Today I guess my mom hopped on her menstrual cycle and to fuel it up my dumbass of a cousin went somewhere which we were planning to go went with someone else without calling us. Soon after she started nagging me about how I need to make an effort to have friends. You think all these years of me not inviting anyone to anything she get the picture. I'm not a social butterfly like she is. Does she not see my body language when talking to people? I don't even look them in the eye. She thinks I'm just too shy. I'm sure most people on here have heard that before.

I remember one time she called the doctor because she noticed (thought) i had signs of selective mutism ( close but a little too far.) The doctor said I might have something else like social anxiety. Lord, two years later she still doesn't get it. I had to tell her indirectly that I have SA. She still doesn't get it. The reason I just haven't came out and just tell is I don't want her to throw me into some therapy session and throw pity parties for me. And out of all this the person who understands me the most is my anti-social dad. He even thought it might be social anxiety. Guess what she thought? I'm too shy or selective mutism.

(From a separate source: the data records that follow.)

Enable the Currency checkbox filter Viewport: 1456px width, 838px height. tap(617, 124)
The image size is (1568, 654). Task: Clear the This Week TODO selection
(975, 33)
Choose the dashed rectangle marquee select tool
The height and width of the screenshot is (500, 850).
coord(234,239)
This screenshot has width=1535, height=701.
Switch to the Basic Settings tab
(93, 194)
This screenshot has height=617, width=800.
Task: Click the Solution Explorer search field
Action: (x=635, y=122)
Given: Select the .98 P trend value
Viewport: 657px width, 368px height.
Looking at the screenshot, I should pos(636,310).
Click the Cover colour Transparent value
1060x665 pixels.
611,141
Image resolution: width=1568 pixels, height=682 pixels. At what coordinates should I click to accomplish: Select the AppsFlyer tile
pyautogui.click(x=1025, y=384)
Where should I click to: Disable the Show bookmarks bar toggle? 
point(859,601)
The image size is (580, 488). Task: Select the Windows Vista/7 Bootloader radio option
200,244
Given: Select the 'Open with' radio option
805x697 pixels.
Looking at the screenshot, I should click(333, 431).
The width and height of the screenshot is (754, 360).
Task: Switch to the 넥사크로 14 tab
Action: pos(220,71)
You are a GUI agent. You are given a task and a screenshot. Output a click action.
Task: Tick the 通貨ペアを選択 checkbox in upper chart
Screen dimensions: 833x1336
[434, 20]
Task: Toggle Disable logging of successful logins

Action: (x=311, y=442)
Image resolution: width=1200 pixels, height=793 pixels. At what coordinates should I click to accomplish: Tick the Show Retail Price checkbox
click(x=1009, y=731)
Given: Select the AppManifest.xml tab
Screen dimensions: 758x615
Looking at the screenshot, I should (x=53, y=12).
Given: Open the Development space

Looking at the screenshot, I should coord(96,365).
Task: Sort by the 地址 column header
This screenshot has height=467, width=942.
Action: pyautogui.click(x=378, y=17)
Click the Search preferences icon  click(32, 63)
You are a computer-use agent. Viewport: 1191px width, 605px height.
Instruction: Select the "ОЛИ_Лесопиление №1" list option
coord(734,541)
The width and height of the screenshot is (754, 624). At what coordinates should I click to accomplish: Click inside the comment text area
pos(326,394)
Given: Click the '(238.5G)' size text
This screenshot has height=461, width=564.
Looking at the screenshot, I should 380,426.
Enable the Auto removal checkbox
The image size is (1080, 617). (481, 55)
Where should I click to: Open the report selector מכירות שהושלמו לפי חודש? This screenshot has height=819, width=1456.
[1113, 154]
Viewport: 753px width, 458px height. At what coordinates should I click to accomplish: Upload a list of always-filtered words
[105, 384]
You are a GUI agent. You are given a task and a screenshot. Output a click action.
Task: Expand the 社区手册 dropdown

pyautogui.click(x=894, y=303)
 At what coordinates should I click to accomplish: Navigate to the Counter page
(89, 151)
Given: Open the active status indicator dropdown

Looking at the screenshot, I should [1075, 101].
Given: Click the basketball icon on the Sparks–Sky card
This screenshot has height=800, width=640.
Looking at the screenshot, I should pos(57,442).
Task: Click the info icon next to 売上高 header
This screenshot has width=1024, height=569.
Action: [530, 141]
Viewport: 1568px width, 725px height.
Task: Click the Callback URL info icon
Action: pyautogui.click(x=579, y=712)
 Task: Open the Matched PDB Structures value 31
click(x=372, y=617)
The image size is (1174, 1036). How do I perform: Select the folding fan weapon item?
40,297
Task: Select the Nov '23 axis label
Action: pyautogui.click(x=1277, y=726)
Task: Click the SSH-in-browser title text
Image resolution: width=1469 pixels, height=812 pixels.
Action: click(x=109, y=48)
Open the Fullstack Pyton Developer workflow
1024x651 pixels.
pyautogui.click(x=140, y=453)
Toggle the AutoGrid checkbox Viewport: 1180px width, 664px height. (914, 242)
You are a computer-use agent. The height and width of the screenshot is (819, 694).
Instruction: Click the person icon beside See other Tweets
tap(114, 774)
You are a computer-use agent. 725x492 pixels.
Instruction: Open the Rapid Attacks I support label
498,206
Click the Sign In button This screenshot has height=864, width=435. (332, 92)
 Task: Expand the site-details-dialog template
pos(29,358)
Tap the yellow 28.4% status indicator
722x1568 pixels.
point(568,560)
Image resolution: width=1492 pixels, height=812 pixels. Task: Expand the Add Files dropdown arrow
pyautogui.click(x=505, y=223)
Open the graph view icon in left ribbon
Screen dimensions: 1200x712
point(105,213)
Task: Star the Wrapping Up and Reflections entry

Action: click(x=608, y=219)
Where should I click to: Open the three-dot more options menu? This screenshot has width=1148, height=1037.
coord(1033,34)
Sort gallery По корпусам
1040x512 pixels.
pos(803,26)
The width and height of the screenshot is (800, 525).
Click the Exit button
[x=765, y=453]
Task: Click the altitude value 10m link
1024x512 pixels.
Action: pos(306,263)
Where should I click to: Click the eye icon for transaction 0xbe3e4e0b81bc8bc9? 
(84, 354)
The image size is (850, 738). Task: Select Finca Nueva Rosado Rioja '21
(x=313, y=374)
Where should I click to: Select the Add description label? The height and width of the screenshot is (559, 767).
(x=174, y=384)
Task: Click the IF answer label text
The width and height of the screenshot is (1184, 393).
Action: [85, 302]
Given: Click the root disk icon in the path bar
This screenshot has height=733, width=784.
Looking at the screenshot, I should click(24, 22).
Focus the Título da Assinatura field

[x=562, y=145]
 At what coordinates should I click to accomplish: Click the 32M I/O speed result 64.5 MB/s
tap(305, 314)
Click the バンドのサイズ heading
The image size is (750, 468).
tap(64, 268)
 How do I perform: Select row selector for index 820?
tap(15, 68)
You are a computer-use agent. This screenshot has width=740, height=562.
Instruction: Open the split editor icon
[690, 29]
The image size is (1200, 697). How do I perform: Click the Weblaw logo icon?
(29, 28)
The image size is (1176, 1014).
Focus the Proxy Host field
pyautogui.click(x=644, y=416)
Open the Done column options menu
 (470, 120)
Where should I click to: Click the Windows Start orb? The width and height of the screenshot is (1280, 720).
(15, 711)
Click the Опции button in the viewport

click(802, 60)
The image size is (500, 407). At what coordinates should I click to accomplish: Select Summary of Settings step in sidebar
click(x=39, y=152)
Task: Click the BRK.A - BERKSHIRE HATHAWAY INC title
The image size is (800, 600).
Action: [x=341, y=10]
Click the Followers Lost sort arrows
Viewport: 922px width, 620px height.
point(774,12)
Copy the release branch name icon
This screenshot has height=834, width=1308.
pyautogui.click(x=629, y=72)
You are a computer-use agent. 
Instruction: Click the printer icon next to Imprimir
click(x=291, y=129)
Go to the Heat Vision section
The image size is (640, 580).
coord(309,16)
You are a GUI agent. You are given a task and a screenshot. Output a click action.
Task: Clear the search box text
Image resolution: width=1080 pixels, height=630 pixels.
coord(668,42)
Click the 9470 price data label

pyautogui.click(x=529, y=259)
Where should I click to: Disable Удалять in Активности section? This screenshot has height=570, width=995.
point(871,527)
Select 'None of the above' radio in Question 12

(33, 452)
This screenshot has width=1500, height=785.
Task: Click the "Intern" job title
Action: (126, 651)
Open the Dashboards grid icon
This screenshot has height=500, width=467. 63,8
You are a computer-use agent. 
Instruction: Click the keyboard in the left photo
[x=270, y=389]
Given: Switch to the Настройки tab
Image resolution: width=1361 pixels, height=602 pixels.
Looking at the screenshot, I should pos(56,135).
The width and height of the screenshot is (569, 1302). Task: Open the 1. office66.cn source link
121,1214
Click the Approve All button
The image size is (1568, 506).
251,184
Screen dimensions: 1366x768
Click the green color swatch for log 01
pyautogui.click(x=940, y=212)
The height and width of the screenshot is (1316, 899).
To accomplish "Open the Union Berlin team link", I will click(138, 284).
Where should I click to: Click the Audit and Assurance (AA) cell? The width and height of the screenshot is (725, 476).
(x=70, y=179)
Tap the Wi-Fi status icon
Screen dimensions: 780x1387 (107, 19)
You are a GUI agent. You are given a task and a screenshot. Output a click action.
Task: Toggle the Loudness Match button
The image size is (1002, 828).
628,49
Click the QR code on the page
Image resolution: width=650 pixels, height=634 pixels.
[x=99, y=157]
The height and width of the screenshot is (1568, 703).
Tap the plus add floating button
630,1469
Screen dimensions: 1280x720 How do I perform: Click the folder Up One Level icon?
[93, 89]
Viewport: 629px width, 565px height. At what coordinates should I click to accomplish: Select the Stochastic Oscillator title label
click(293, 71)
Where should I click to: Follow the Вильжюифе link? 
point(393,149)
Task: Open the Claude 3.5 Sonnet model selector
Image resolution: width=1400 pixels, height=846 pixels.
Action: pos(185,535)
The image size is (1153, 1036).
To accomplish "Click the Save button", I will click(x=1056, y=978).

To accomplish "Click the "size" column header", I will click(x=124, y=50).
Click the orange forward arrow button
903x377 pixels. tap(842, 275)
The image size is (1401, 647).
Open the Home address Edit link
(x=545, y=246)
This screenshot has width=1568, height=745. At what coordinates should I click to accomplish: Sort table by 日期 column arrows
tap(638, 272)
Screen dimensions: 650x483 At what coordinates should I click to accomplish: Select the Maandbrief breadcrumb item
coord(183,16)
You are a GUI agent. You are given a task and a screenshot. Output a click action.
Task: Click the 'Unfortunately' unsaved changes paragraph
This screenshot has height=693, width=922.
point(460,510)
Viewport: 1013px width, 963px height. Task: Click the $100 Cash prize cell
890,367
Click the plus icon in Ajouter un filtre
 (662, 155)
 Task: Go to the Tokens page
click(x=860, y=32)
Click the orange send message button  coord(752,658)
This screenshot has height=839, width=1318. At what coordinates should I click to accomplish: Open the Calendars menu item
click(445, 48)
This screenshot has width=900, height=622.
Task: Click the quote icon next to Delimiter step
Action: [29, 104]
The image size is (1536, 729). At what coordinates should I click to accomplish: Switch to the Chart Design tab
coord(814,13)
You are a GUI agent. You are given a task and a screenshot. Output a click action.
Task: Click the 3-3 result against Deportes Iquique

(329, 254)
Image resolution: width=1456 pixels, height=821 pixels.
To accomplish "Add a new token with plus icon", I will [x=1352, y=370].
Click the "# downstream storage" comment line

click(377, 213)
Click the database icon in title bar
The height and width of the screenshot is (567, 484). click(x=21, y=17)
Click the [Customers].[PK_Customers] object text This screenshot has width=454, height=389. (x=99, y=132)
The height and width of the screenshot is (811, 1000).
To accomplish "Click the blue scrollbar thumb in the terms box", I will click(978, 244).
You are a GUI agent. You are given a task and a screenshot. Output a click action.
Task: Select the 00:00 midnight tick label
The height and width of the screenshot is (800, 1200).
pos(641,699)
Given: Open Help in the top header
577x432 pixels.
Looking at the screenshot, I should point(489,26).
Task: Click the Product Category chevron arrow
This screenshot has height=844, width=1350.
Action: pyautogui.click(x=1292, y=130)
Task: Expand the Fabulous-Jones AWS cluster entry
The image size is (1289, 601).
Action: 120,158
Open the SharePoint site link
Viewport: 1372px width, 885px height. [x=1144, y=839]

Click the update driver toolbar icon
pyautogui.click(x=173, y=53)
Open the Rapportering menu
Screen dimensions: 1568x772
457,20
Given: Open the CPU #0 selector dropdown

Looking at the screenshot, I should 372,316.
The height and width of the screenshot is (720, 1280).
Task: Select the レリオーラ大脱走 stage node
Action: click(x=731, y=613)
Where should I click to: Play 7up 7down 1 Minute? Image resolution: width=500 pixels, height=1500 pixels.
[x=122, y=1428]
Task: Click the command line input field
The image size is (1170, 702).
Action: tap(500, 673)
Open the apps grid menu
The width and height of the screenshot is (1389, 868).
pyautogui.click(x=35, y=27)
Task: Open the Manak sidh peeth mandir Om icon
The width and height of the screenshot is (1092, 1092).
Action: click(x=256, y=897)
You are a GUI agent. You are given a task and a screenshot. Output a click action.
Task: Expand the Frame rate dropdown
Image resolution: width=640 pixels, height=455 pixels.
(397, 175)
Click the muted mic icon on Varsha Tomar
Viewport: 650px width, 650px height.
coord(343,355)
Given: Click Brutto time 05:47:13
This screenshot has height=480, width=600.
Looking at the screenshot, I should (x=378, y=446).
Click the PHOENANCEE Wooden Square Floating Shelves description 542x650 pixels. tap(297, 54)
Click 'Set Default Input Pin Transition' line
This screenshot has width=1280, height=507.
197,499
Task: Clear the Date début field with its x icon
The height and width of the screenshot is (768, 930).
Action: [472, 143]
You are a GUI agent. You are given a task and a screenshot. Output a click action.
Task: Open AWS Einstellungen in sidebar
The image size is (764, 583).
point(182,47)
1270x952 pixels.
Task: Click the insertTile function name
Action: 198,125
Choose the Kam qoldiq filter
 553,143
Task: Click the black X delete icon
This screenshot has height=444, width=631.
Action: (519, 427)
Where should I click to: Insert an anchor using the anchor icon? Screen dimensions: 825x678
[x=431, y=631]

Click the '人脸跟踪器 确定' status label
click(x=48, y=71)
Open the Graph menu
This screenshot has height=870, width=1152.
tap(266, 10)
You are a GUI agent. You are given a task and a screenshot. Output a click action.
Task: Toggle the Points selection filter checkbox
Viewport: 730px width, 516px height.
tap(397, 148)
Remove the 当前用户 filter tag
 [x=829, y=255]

Moral of story: It sucks having an extrovert as a parent if you have SA because they don't f*cking understand.


----------



## blueman1027 (Aug 9, 2013)

Extroverts in general don't usually have a good understanding of introverts. I've been graced to have a mom that really doesn't care if I talk to everyone or nobody. She lets me be my own person while still being supportive.

Maybe you can try to talk your dad into talking to your mom about this. Surely to god she would listen to him. Not to mention, if he is also the anti-social type, I would think your mom would have some understanding of it.

Another thing it could be is that your mom just wants the best for you. By that I mean she wants you to be a social butterfly because a lot of social interaction is a great thing, especially when young. Obviously, I don't know you or your mom, but it seems to me like she really wants her daughter to be extroverted, and is having trouble accepting that you are an introvert.

Don't ever let this get you down. There is nothing wrong with being an introvert. I hope this doesn't put a dent in your self esteem. I'm happy to hear that at least your dad understands. Plus, try not to get resentful of your mom. I know she may be difficult to get along with, but I'm confident that she just wants the best for you.


----------